[Instruction]
Resize all of the material below by writing every line out again, requests included, with each coordinate in the answers multiplied by 1.25 and rounded to a whole number, halves up. Leave the pictures out.

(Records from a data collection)
##########

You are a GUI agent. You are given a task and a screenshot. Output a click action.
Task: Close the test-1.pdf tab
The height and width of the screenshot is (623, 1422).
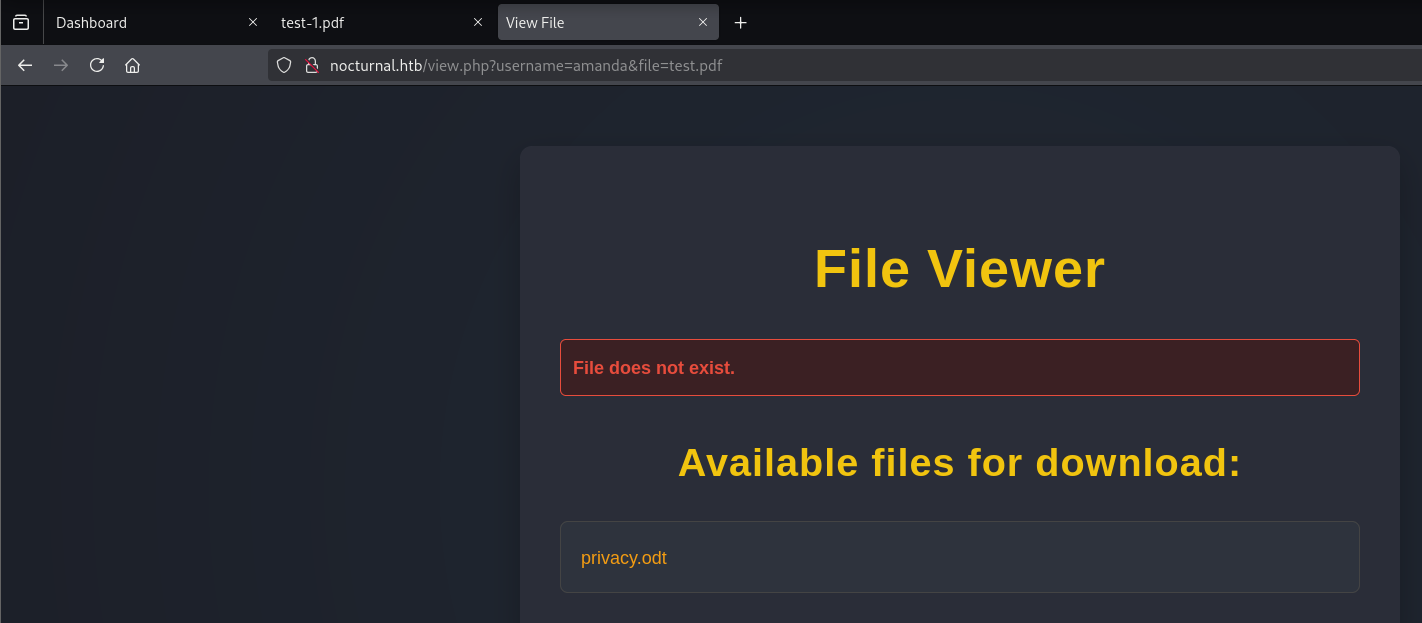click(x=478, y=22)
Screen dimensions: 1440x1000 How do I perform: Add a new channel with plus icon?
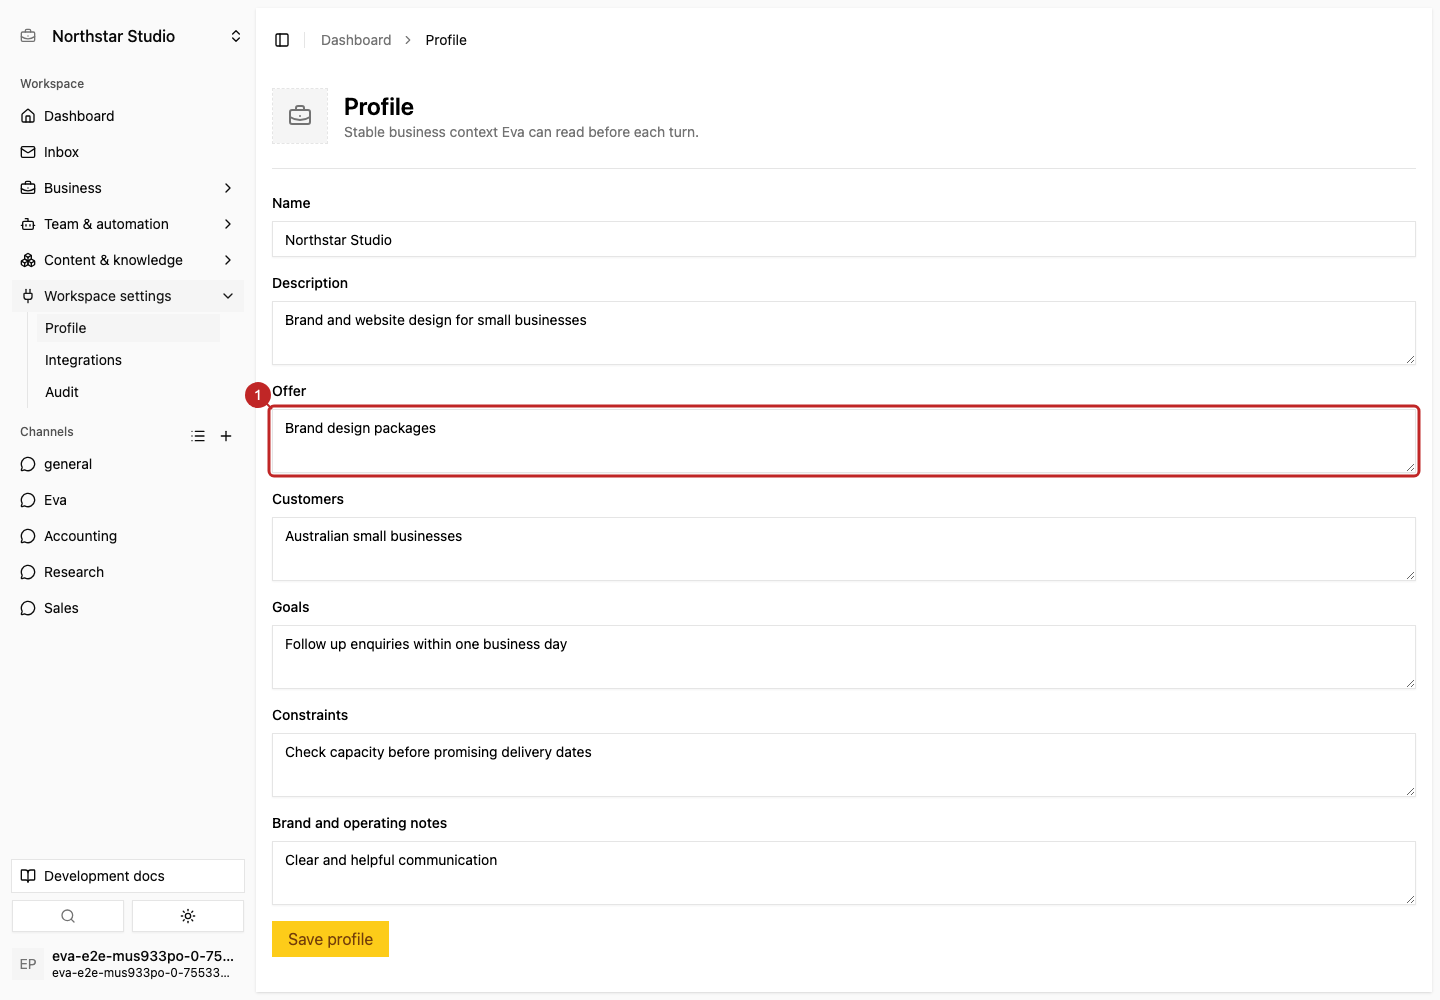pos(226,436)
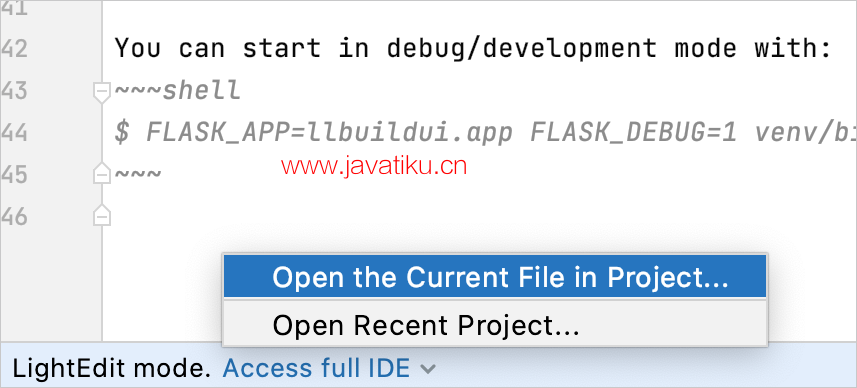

##########

[Written reply]
You are a GUI agent. You are given a task and a screenshot. Output a click action.
Task: Close the test-1.pdf tab
The height and width of the screenshot is (623, 1422).
click(x=598, y=28)
Screen dimensions: 1440x1000 How do I perform: Add a new channel with plus icon?
pos(283,545)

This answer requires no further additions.